Representaban en tan solemne ceremonia al pueblo español de 1.857, con su gesto apostaban respetuosamente por la soberanía nacional, en Cangas de Onís, -otro título para reivindicar su capitalidad-, mientras que en Madrid, reinaba Dª. Isabel II, y gobernaba: unos días el duque de Valencia; otros, el marqués de Nervión... Y de extras del pueblo, hacían Estévanez y Pi... Sixto Cámara y Prim.

Hoy, entre melindres, deshechos y anchoas, entre presidentes autónomos, mirones, barones y sesudos exministros canónicos, bailan las dos osas y el oso cántabro, las giraldillas del turista. En el “Tablao”, sesión “de 20:30 a cierre”, gran éxito de Paca, Tola y el Furaco... Gran éxito, para el espectáculo “Transición”, para repoblar las Españas de libertad en cautiverio...

Pero en Llueves, en la cueva que con una cruz señaló el señor duque de Montpensier, el de la corona francesa, aún pervive, y se celebra, cada tercer sábado de mayo, el recuerdo del Oso fiero, del Oso Pardo que con solas sus garras mató al Rey Favila.
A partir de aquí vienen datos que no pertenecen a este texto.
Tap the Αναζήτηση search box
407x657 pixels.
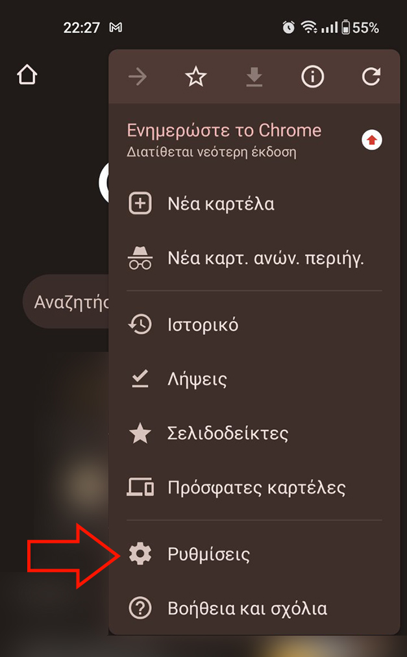66,302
Ni conoció la servidumbre, ni bailó la giraldilla, ni degustó la anchoa cántabra... El Oso de la cruz de Llueves, Rugió, Repobló y Redimió él solo, al pueblo.
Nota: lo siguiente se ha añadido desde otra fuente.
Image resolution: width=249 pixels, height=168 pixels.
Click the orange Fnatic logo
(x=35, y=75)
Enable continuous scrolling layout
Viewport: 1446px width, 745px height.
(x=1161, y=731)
Todavía, con el Camín de 1.930, hay quien quiere contestar, si alguien le preguntara por su nombre y su pila, con aquel orgulloso y rotundo “¡Soy hermano mellizo del Oso que en el monte mató al rey Favila!”.

Tercer Sábado de Mayo, en Llueves, sobre Cangas de Onís, la capital del Reino Astur, donde Favila, desnudo, “sin corona, fajines, ni toisones”, devolvió al pueblo su vida... 5º Aniversario… de la Redención sin ira.